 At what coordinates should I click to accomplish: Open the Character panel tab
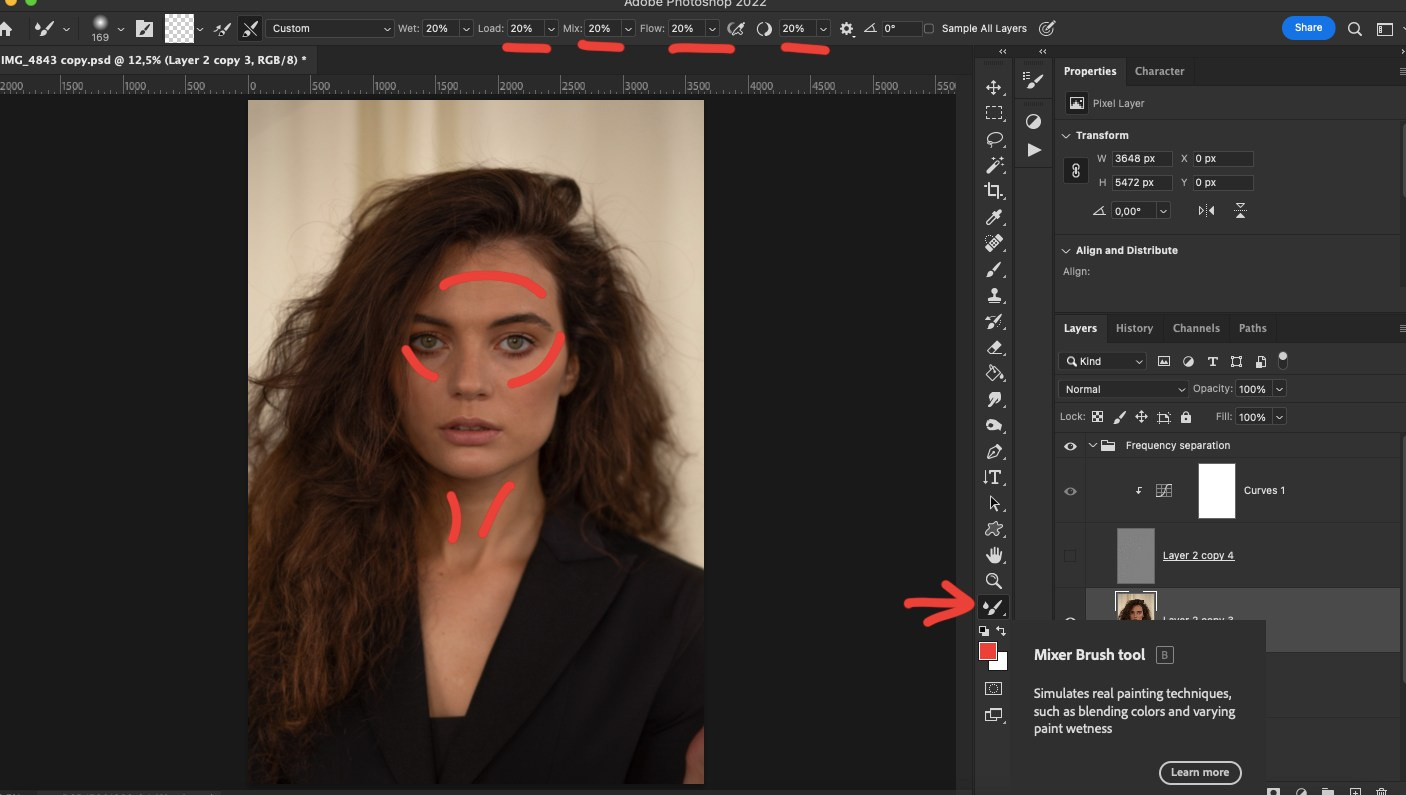1159,71
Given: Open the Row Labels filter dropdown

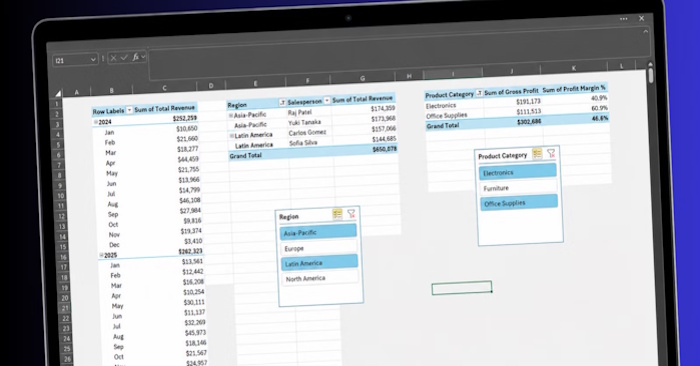Looking at the screenshot, I should [129, 110].
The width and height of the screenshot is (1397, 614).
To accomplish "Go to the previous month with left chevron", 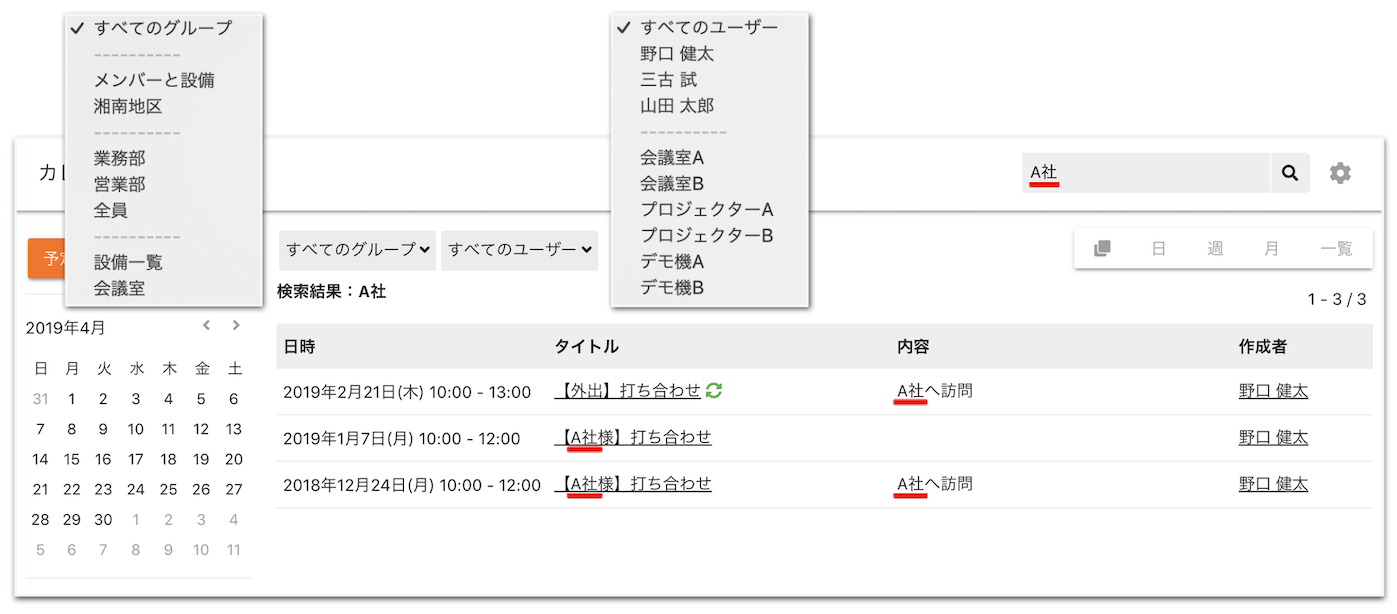I will pos(206,325).
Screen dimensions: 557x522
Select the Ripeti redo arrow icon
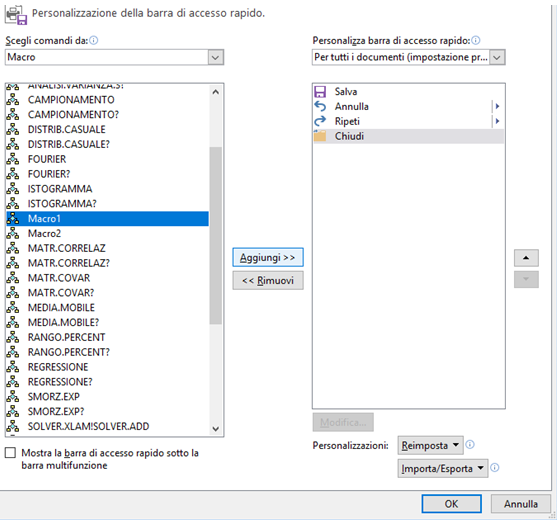(320, 121)
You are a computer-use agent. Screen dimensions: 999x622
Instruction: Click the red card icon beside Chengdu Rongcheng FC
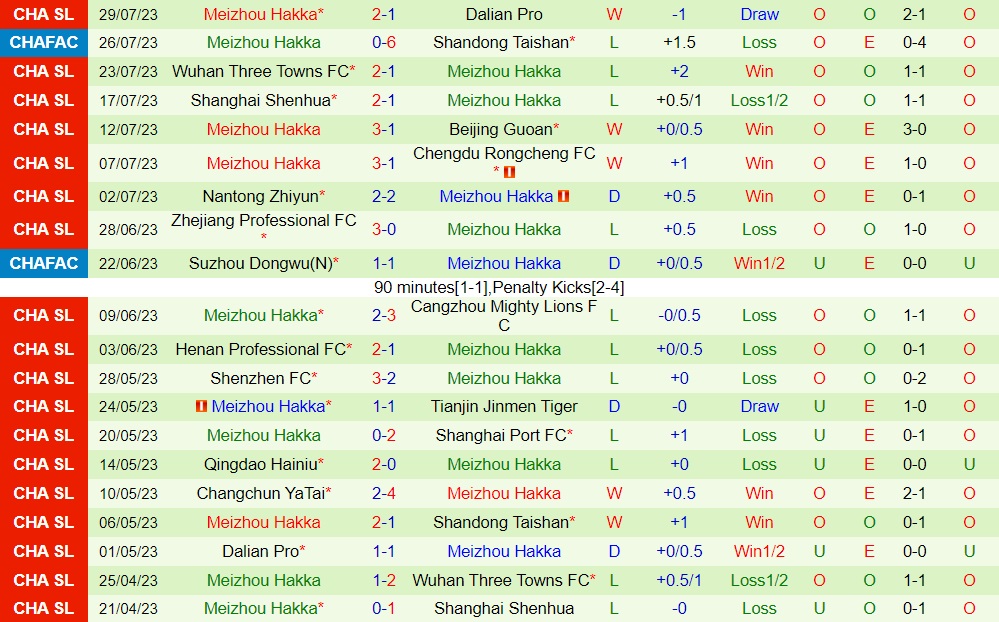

## WHAT TO WORK ON
In the lines above, find the word "dimensions" and copy every line it occurs in.

## FINISHED TASK
Screen dimensions: 557x522
You are a computer-use agent. Screen dimensions: 999x622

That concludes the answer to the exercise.